Abstract

Using polymerase chain reaction with type-specific human papillomavirus type 16 and 18 primers, and general primers screening for 9 other genotypes, we analyzed archival surgical specimens of urethral carcinoma from 18 women (17 with invasive cancer and 1 with carcinoma in situ). Human papillomavirus was detected in invasive urethral carcinoma specimens from 10 of 17 women (59%) and in the patient with carcinoma in situ. Human papillomavirus type 16 was found in 8 patients with invasive carcinoma (47%) and 1 with carcinoma in situ, and general primer polymerase chain reaction demonstrated human papillomavirus that could not be typed in 2 patients (12%). Type 16 was detected in metastases from 4 patients; complete concordance for the presence of human papillomavirus in primary and metastatic disease was noted.
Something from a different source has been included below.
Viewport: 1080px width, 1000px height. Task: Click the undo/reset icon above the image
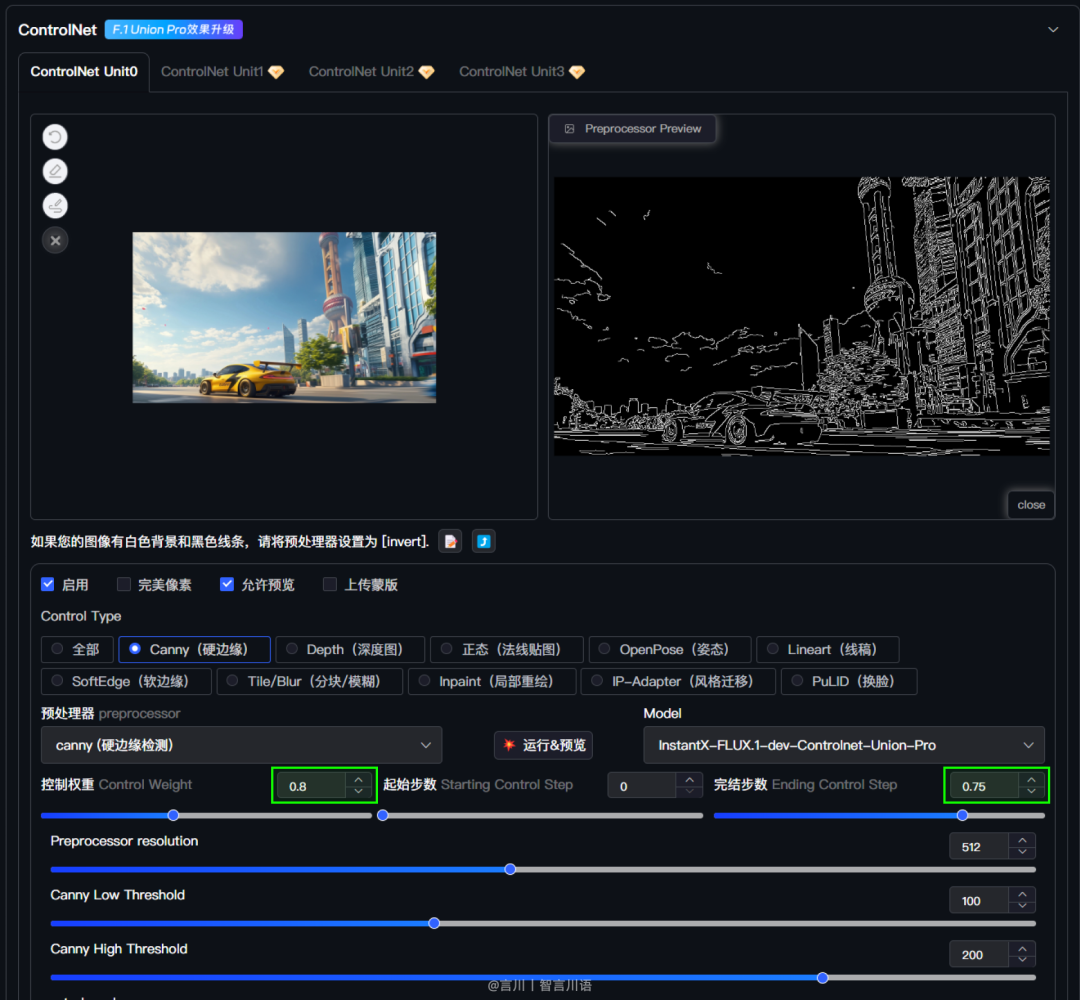coord(54,137)
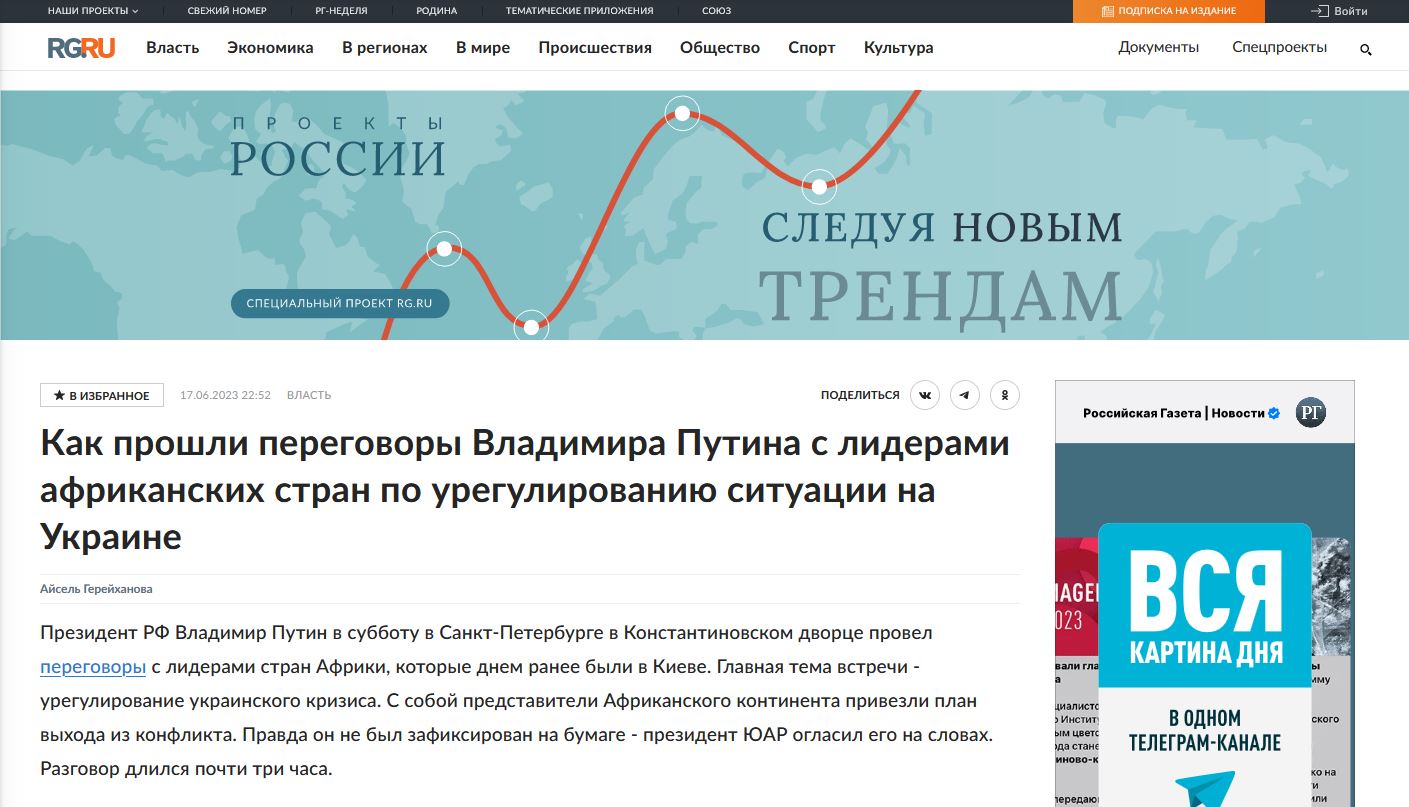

Eight of 10 women with squamous cell carcinoma and both with transitional cell carcinoma harbored human papillomavirus; 5 women with undifferentiated carcinoma or adenocarcinoma were all negative for human papillomavirus. Concurrently excised cervical tissue was available from 5 patients; 1 had cervical carcinoma in situ positive for human papillomavirus of the same type as the urethral carcinoma. These findings strongly suggest that human papillomavirus, particularly type 16, is associated with a substantial number of carcinomas of the female urethra but a stratification of specific histiotypes associated with human papillomavirus may exist.